Paintings of children on the US -Mexico border wall in Arizona
School kid decorations on the US to Mexico border wall in Arizona. Photo courtesy of Shutterstock

Confirmed Judges, Confirmed Fears” is a blog series documenting the harmful impact of President Trump’s judges on Americans’ rights and liberties. Cases in the series can be found by issue and by judge at this link.

Trump Ninth Circuit judge Daniel Collins tried in dissent to overturn a district court injunction that prohibited as illegal any further construction of the Trump border wall with Mexico. The majority rejected that view and affirmed the district court order in its October 2020 decision in Sierra Club v. Trump.

 After Congress denied funding to the Trump Administration to build Trump’s border wall with Mexico, Trump directed the Department of Defense (DOD) to begin to build it anyway, using $3.6 billion appropriated for military construction projects. In response to suits filed by the Sierra Club, other groups, and nine states, a federal district court decided that the President’s diversion of such funds was illegal and enjoined wall construction, although it agreed to stay its order pending appeal.

On October 9, 2020, the Ninth Circuit decided the appeal, agreed with the district court that Trump’s actions were illegal, and lifted the stay of the district court’s injunction. In an opinion by Chief Judge Sidney Thomas, the court ruled that the federal law that authorizes emergency military construction, 10 U.S.C. 2808 (“2808”), “did not” permit use of the funds for construction of the wall. The court also agreed that it was appropriate to issue a “permanent injunction” stopping the Administration “from using military construction funds appropriated for other purposes to build a border wall.” Although the court recognized the “deference” owed by the courts to the Executive Branch, it explained that where Congress has “clung” to its power to legislate concerning emergencies “with both hands” by “withholding funding for border wall construction” and by “attempting to terminate the existence of national emergency on the southern border on two separate occasions” with a majority in both houses, the court cannot properly “pry” that power “from Congress’ grasp.”

Trump judge Daniel Collins dissented. He argued that under his view of the “plain language” of 2808, the border wall fell under the definition of “other activity” under the jurisdiction of the Secretary of Defense that can be undertaken pursuant to a presidential declaration of emergency.

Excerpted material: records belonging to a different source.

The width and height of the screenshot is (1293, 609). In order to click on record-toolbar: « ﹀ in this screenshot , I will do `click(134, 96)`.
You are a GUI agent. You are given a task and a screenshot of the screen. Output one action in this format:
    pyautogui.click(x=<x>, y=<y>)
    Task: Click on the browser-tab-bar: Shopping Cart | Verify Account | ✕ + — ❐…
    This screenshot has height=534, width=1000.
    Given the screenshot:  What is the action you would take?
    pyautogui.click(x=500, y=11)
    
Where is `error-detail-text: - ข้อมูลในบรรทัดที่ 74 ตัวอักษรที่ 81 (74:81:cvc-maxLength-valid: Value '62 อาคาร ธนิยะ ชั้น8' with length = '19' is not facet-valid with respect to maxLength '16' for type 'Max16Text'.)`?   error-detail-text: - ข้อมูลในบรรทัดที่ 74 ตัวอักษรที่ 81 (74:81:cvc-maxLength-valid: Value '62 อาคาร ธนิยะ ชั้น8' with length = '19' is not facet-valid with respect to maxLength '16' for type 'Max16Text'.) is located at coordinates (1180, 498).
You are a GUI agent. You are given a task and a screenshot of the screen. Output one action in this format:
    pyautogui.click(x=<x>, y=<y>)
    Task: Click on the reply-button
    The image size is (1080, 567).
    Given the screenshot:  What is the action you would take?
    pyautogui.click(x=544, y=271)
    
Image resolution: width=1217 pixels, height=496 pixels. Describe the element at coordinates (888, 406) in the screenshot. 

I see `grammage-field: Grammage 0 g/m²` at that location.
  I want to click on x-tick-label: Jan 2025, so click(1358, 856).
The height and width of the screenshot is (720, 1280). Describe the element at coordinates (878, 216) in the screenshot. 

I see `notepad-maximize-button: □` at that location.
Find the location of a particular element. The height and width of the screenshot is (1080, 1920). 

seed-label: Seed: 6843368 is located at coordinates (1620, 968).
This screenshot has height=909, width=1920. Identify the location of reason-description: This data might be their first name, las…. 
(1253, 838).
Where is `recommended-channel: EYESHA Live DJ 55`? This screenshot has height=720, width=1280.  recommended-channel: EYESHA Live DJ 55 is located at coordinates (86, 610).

The majority explained what was wrong with that claim, which was also raised by the Trump Administration. The administration’s broad interpretation of “other activities,” the majority pointed out, would grant “essentially boundless authority to build anything they want, anywhere they want,” if the DOD gains jurisdiction over “the land where the construction will occur.” It would allow the Administration to “redirect funds at will without regard to the normal appropriations process” or the specific statutory language in 1808 that states that “other activities” should relate specifically to a “base, camp, post, station, yard [or] center.” The administration’s broad interpretation, the majority went on, would “run afoul of the separation of powers, which provide Congress with exclusive control over appropriations.”

This case is far from over, since the Trump Administration may well seek a stay from the Supreme Court, as it did in a previous case.  At least as of now, as the Sierra Club has noted, the decision is “monumental for border communities, wildlife, and lands,” as well as “for democracy.” It it had been up to Trump judge Collins, however, wall construction would have continued.